Work instruction: Your task is to give the data again, exactly, with every line intact.

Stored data
--------------------
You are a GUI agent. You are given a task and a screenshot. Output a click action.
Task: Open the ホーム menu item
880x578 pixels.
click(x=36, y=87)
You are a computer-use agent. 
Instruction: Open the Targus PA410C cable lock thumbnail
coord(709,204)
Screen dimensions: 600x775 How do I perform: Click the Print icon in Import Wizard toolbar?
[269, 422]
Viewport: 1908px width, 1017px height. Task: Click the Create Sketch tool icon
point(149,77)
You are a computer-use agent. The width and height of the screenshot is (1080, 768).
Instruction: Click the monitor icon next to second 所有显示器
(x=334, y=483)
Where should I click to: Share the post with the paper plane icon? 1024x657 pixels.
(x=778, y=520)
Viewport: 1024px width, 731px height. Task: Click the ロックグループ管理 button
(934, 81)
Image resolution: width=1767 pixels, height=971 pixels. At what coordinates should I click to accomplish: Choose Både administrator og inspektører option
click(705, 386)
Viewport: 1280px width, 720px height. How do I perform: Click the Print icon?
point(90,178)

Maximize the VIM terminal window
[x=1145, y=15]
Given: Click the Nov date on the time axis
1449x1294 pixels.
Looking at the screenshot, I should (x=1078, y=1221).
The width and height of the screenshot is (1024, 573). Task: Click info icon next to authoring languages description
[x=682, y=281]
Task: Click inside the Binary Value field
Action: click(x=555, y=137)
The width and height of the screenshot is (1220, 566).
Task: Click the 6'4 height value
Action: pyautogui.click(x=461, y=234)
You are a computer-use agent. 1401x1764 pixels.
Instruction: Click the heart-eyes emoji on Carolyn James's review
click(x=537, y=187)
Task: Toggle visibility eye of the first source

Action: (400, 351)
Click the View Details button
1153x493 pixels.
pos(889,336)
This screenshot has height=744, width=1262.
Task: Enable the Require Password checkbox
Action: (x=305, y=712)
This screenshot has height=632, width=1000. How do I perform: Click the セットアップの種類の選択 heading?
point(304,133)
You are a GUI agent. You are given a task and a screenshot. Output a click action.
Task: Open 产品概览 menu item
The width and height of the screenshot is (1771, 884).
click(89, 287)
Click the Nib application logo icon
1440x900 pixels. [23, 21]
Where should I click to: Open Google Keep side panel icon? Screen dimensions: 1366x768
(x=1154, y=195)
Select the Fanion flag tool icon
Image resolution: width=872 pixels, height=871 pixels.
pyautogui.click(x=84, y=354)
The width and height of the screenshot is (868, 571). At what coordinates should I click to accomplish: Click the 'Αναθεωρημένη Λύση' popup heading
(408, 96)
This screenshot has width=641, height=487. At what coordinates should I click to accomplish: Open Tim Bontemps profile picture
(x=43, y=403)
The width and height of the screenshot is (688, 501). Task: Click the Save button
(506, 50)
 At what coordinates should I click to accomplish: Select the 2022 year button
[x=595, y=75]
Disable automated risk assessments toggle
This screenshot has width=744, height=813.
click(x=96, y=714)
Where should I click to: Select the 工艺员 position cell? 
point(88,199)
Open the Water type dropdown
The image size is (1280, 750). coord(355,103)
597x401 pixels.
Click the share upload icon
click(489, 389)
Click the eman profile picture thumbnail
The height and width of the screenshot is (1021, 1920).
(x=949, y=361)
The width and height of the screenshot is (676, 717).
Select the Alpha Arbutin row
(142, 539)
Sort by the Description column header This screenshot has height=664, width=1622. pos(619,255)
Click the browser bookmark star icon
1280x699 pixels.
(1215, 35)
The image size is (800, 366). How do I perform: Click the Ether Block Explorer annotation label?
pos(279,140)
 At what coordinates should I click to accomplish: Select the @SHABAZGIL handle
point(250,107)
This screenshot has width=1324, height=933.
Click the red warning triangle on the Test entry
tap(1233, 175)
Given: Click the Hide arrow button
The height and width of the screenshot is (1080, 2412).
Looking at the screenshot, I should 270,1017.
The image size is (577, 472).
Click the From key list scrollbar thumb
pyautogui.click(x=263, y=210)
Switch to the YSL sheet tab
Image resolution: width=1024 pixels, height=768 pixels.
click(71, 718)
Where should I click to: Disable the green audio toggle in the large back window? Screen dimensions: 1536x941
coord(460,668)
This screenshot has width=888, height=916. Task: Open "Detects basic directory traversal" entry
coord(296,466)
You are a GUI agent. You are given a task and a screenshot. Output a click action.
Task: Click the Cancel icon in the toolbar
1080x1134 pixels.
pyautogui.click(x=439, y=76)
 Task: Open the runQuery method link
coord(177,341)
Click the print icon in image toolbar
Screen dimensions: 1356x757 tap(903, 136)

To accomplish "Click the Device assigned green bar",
--------------------
Written solution:
You are a GUI agent. You are given a task and a screenshot. Output a click action.
Task: Open the ホーム menu item
880x578 pixels.
click(x=36, y=87)
You are a computer-use agent. 
Instruction: Open the Targus PA410C cable lock thumbnail
coord(709,204)
Screen dimensions: 600x775 How do I perform: Click the Print icon in Import Wizard toolbar?
[269, 422]
Viewport: 1908px width, 1017px height. Task: Click the Create Sketch tool icon
point(149,77)
You are a computer-use agent. The width and height of the screenshot is (1080, 768).
Instruction: Click the monitor icon next to second 所有显示器
(x=334, y=483)
Where should I click to: Share the post with the paper plane icon? 1024x657 pixels.
(x=778, y=520)
Viewport: 1024px width, 731px height. Task: Click the ロックグループ管理 button
(934, 81)
Image resolution: width=1767 pixels, height=971 pixels. At what coordinates should I click to accomplish: Choose Både administrator og inspektører option
click(705, 386)
Viewport: 1280px width, 720px height. How do I perform: Click the Print icon?
point(90,178)

Maximize the VIM terminal window
[x=1145, y=15]
Given: Click the Nov date on the time axis
1449x1294 pixels.
Looking at the screenshot, I should (x=1078, y=1221).
The width and height of the screenshot is (1024, 573). Task: Click info icon next to authoring languages description
[x=682, y=281]
Task: Click inside the Binary Value field
Action: click(x=555, y=137)
The width and height of the screenshot is (1220, 566).
Task: Click the 6'4 height value
Action: pyautogui.click(x=461, y=234)
You are a computer-use agent. 1401x1764 pixels.
Instruction: Click the heart-eyes emoji on Carolyn James's review
click(x=537, y=187)
Task: Toggle visibility eye of the first source

Action: (400, 351)
Click the View Details button
1153x493 pixels.
pos(889,336)
This screenshot has height=744, width=1262.
Task: Enable the Require Password checkbox
Action: (x=305, y=712)
This screenshot has height=632, width=1000. How do I perform: Click the セットアップの種類の選択 heading?
point(304,133)
You are a GUI agent. You are given a task and a screenshot. Output a click action.
Task: Open 产品概览 menu item
The width and height of the screenshot is (1771, 884).
click(89, 287)
Click the Nib application logo icon
1440x900 pixels. [23, 21]
Where should I click to: Open Google Keep side panel icon? Screen dimensions: 1366x768
(x=1154, y=195)
Select the Fanion flag tool icon
Image resolution: width=872 pixels, height=871 pixels.
pyautogui.click(x=84, y=354)
The width and height of the screenshot is (868, 571). At what coordinates should I click to accomplish: Click the 'Αναθεωρημένη Λύση' popup heading
(408, 96)
This screenshot has width=641, height=487. At what coordinates should I click to accomplish: Open Tim Bontemps profile picture
(x=43, y=403)
The width and height of the screenshot is (688, 501). Task: Click the Save button
(506, 50)
 At what coordinates should I click to accomplish: Select the 2022 year button
[x=595, y=75]
Disable automated risk assessments toggle
This screenshot has width=744, height=813.
click(x=96, y=714)
Where should I click to: Select the 工艺员 position cell? 
point(88,199)
Open the Water type dropdown
The image size is (1280, 750). coord(355,103)
597x401 pixels.
Click the share upload icon
click(489, 389)
Click the eman profile picture thumbnail
The height and width of the screenshot is (1021, 1920).
(x=949, y=361)
The width and height of the screenshot is (676, 717).
Select the Alpha Arbutin row
(142, 539)
Sort by the Description column header This screenshot has height=664, width=1622. pos(619,255)
Click the browser bookmark star icon
1280x699 pixels.
(1215, 35)
The image size is (800, 366). How do I perform: Click the Ether Block Explorer annotation label?
pos(279,140)
 At what coordinates should I click to accomplish: Select the @SHABAZGIL handle
point(250,107)
This screenshot has width=1324, height=933.
Click the red warning triangle on the Test entry
tap(1233, 175)
Given: Click the Hide arrow button
The height and width of the screenshot is (1080, 2412).
Looking at the screenshot, I should 270,1017.
The image size is (577, 472).
Click the From key list scrollbar thumb
pyautogui.click(x=263, y=210)
Switch to the YSL sheet tab
Image resolution: width=1024 pixels, height=768 pixels.
click(71, 718)
Where should I click to: Disable the green audio toggle in the large back window? Screen dimensions: 1536x941
coord(460,668)
This screenshot has width=888, height=916. Task: Open "Detects basic directory traversal" entry
coord(296,466)
You are a GUI agent. You are given a task and a screenshot. Output a click action.
Task: Click the Cancel icon in the toolbar
1080x1134 pixels.
pyautogui.click(x=439, y=76)
 Task: Open the runQuery method link
coord(177,341)
Click the print icon in image toolbar
Screen dimensions: 1356x757 tap(903, 136)

To accomplish "Click the Device assigned green bar",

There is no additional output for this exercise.